In Kenya and Tanzania, archaeologists had previously identified two early herder cultural traditions—the Elmenteitan and the Savanna Pastoral Neolithic—distinguished by different pottery styles, stone tool sources, settlement patterns, and burial practices. The people who created these cultures lived at roughly the same time and in the same area. Some scholars hypothesized that they spoke different languages and had different “ethnic” identities.

In comparing burials associated with two distinctive cultural traditions—the Savanna Pastoral Neolithic (A) and the Elmenteitan (B)—researchers discovered no genetic differences.

Steven Goldstein/National Museums of Kenya

Our recent study found no evidence for genetic differentiation among people associated with these different cultures; in fact, we were struck by how closely related they were. Now archaeologists can ask a different question: Why did distinct cultures emerge among such closely related neighbors?

(Re)discovering lost places and people

Some of our most exciting findings came from unexpected places. Museum shelves are full of potentially game-changing collections that have yet to be studied or published. In a back corner of one storeroom, we found a tray containing two fragmentary human skeletons uncovered during a Rift Valley geological expedition at Prettejohn’s Gully in the 1960s. There was little contextual information, but with encouragement from curators, we sampled the remains to see if we could at least determine their age.

We were shocked to learn that these 4,000-year-old burials provided the oldest DNA from Kenya and that the man and woman buried at that site may have been some of the earliest herders in East Africa. Thanks to them, we can show that the spread of herding in Kenya involved several separate movements of ancestrally distinct groups. We have much to learn from older collections, and archaeologists don’t always need to dig to make new discoveries.

Ancient DNA research doesn’t just answer questions about our shared past. It also raises new ones that must be answered by other fields. Our results don’t tell us what migration and admixture mean in social terms. What prompted people to move with livestock? What happened when people with radically different lifestyles met? What became of the foragers who were living across East Africa throughout the past and whose descendants are few and far between today?

Ultimately, we hope that by studying pastoralism in the past—and demonstrating the resilience of this way of life—we can contribute in some way to understanding the challenges facing herders today.
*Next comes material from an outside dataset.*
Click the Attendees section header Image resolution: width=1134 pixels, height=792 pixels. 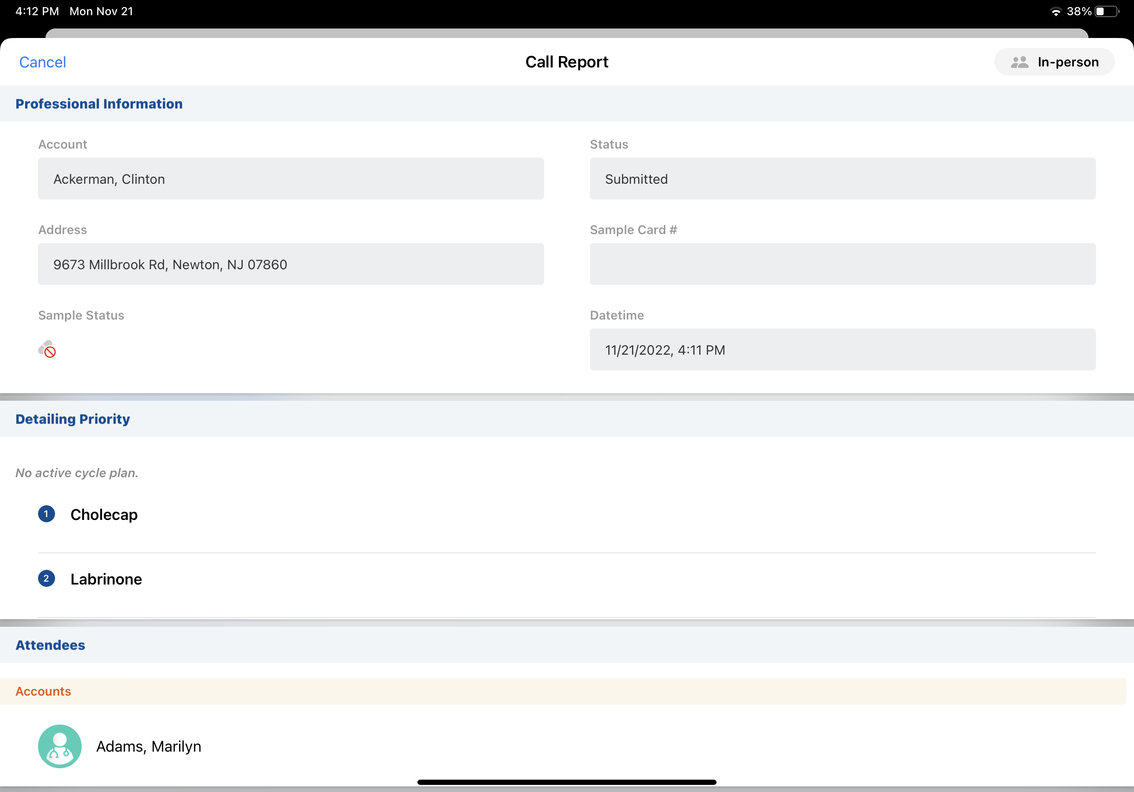pos(50,645)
A photograph features a smiling person with straight shoulder-length brown hair wearing a thin necklace and black-and-white striped shirt.

Mary Prendergast is an associate professor of anthropology at Rice University. She is an archaeologist interested in the history of food and eating, and in the past lifeways of hunter-gatherer-fishers and the earliest livestock herders in sub-Saharan Africa. She co-directs a field project, in collaboration with scholars at the National Museum of Tanzania, University of Florida, and University of Dar es Salaam, that examines social changes associated with the emergence of food production in Eastern Africa. Prendergast also co-directs a project that explores past demographic changes in sub-Saharan Africa through the analysis of human ancient DNA, in collaboration with the Reich Laboratory at Harvard, where she is a scientific associate.

Elizabeth Sawchuk is a bioarchaeologist and anthropological archaeologist who studies the biological and social impacts of the spread of food production across sub-Saharan Africa. She conducts research in Kenya, Tanzania, and Zambia to understand the different ways in which people adopted herding and farming, and the environmental and cultural contexts of these transitions. Sawchuk’s work combines diverse evidence from human remains, ancient DNA, mortuary contexts, material culture, and ethnographic records to understand how people cope with periods of major change and what lessons we can learn from the past. She is currently a Banting postdoctoral fellow and an adjunct professor at the University of Alberta in Canada. She is also affiliated with Stony Brook University in New York, the Turkana Basin Institute in Kenya, and the Max Planck Institute for the Science of Human History (MPI-SHH) in Germany.